#### PROBLEM DETAILS
Your job is to copy every record exactly.

#### RECORDED DATA

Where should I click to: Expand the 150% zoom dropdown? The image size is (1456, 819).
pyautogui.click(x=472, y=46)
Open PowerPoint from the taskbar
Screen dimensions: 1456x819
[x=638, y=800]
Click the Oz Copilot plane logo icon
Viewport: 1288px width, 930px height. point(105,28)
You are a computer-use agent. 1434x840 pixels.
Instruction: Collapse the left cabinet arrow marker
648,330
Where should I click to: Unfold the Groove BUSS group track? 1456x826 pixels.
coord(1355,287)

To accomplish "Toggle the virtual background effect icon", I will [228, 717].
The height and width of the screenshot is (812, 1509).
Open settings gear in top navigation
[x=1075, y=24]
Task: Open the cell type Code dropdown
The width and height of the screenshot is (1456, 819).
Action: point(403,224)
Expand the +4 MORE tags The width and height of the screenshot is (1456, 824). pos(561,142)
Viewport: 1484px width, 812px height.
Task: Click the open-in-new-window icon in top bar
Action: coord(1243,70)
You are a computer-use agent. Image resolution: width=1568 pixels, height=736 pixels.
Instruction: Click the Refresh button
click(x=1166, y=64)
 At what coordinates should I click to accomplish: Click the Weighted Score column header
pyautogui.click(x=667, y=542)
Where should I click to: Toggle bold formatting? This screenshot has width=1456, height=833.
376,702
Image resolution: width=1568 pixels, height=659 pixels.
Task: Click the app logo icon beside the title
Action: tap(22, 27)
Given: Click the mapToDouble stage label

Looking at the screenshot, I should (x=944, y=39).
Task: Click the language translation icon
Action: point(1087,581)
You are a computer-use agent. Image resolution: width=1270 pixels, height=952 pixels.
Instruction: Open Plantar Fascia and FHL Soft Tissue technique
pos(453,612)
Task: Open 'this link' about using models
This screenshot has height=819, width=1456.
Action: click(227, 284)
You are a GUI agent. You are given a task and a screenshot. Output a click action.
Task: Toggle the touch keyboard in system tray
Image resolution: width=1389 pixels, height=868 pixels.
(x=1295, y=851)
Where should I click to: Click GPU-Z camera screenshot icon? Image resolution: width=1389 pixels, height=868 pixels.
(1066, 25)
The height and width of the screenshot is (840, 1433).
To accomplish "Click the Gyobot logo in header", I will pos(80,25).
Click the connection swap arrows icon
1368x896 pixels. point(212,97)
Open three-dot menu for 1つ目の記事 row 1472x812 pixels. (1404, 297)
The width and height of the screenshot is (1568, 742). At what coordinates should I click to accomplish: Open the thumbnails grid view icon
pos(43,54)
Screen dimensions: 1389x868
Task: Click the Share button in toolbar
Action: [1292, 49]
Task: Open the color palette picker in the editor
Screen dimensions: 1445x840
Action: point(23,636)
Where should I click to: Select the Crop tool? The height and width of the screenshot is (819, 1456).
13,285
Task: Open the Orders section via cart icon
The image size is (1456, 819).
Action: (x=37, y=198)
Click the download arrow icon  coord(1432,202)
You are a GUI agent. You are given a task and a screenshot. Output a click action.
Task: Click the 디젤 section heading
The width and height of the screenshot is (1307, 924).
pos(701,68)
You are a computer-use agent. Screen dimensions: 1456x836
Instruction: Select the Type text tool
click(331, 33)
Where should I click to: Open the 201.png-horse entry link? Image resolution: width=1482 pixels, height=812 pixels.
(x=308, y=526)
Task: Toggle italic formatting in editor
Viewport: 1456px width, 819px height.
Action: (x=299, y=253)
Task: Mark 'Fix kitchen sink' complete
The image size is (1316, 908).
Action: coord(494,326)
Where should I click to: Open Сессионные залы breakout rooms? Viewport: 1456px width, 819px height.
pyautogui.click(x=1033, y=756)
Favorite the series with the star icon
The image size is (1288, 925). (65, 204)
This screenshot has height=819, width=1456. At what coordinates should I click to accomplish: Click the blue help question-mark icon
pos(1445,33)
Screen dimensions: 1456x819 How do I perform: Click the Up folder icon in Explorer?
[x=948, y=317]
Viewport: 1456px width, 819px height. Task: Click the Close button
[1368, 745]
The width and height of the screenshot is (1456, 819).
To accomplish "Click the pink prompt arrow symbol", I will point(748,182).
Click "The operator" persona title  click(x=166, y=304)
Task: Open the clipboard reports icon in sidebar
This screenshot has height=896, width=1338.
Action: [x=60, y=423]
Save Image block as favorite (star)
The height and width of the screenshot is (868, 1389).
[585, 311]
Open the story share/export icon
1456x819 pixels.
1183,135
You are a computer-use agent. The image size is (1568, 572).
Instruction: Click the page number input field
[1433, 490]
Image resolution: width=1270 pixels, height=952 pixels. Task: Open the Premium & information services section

#### EXERCISE RESPONSE
Where should I click to: Expand the 150% zoom dropdown? The image size is (1456, 819).
pyautogui.click(x=472, y=46)
Open PowerPoint from the taskbar
Screen dimensions: 1456x819
[x=638, y=800]
Click the Oz Copilot plane logo icon
Viewport: 1288px width, 930px height. point(105,28)
You are a computer-use agent. 1434x840 pixels.
Instruction: Collapse the left cabinet arrow marker
648,330
Where should I click to: Unfold the Groove BUSS group track? 1456x826 pixels.
coord(1355,287)

To accomplish "Toggle the virtual background effect icon", I will [228, 717].
The height and width of the screenshot is (812, 1509).
Open settings gear in top navigation
[x=1075, y=24]
Task: Open the cell type Code dropdown
The width and height of the screenshot is (1456, 819).
Action: point(403,224)
Expand the +4 MORE tags The width and height of the screenshot is (1456, 824). pos(561,142)
Viewport: 1484px width, 812px height.
Task: Click the open-in-new-window icon in top bar
Action: coord(1243,70)
You are a computer-use agent. Image resolution: width=1568 pixels, height=736 pixels.
Instruction: Click the Refresh button
click(x=1166, y=64)
 At what coordinates should I click to accomplish: Click the Weighted Score column header
pyautogui.click(x=667, y=542)
Where should I click to: Toggle bold formatting? This screenshot has width=1456, height=833.
376,702
Image resolution: width=1568 pixels, height=659 pixels.
Task: Click the app logo icon beside the title
Action: tap(22, 27)
Given: Click the mapToDouble stage label

Looking at the screenshot, I should (x=944, y=39).
Task: Click the language translation icon
Action: point(1087,581)
You are a computer-use agent. Image resolution: width=1270 pixels, height=952 pixels.
Instruction: Open Plantar Fascia and FHL Soft Tissue technique
pos(453,612)
Task: Open 'this link' about using models
This screenshot has height=819, width=1456.
Action: click(227, 284)
You are a GUI agent. You are given a task and a screenshot. Output a click action.
Task: Toggle the touch keyboard in system tray
Image resolution: width=1389 pixels, height=868 pixels.
(x=1295, y=851)
Where should I click to: Click GPU-Z camera screenshot icon? Image resolution: width=1389 pixels, height=868 pixels.
(1066, 25)
The height and width of the screenshot is (840, 1433).
To accomplish "Click the Gyobot logo in header", I will pos(80,25).
Click the connection swap arrows icon
1368x896 pixels. point(212,97)
Open three-dot menu for 1つ目の記事 row 1472x812 pixels. (1404, 297)
The width and height of the screenshot is (1568, 742). At what coordinates should I click to accomplish: Open the thumbnails grid view icon
pos(43,54)
Screen dimensions: 1389x868
Task: Click the Share button in toolbar
Action: [1292, 49]
Task: Open the color palette picker in the editor
Screen dimensions: 1445x840
Action: point(23,636)
Where should I click to: Select the Crop tool? The height and width of the screenshot is (819, 1456).
13,285
Task: Open the Orders section via cart icon
The image size is (1456, 819).
Action: (x=37, y=198)
Click the download arrow icon  coord(1432,202)
You are a GUI agent. You are given a task and a screenshot. Output a click action.
Task: Click the 디젤 section heading
The width and height of the screenshot is (1307, 924).
pos(701,68)
You are a computer-use agent. Screen dimensions: 1456x836
Instruction: Select the Type text tool
click(331, 33)
Where should I click to: Open the 201.png-horse entry link? Image resolution: width=1482 pixels, height=812 pixels.
(x=308, y=526)
Task: Toggle italic formatting in editor
Viewport: 1456px width, 819px height.
Action: (x=299, y=253)
Task: Mark 'Fix kitchen sink' complete
The image size is (1316, 908).
Action: coord(494,326)
Where should I click to: Open Сессионные залы breakout rooms? Viewport: 1456px width, 819px height.
pyautogui.click(x=1033, y=756)
Favorite the series with the star icon
The image size is (1288, 925). (65, 204)
This screenshot has height=819, width=1456. At what coordinates should I click to accomplish: Click the blue help question-mark icon
pos(1445,33)
Screen dimensions: 1456x819 How do I perform: Click the Up folder icon in Explorer?
[x=948, y=317]
Viewport: 1456px width, 819px height. Task: Click the Close button
[1368, 745]
The width and height of the screenshot is (1456, 819).
To accomplish "Click the pink prompt arrow symbol", I will point(748,182).
Click "The operator" persona title  click(x=166, y=304)
Task: Open the clipboard reports icon in sidebar
This screenshot has height=896, width=1338.
Action: [x=60, y=423]
Save Image block as favorite (star)
The height and width of the screenshot is (868, 1389).
[585, 311]
Open the story share/export icon
1456x819 pixels.
1183,135
You are a computer-use agent. The image size is (1568, 572).
Instruction: Click the page number input field
[1433, 490]
Image resolution: width=1270 pixels, height=952 pixels. Task: Open the Premium & information services section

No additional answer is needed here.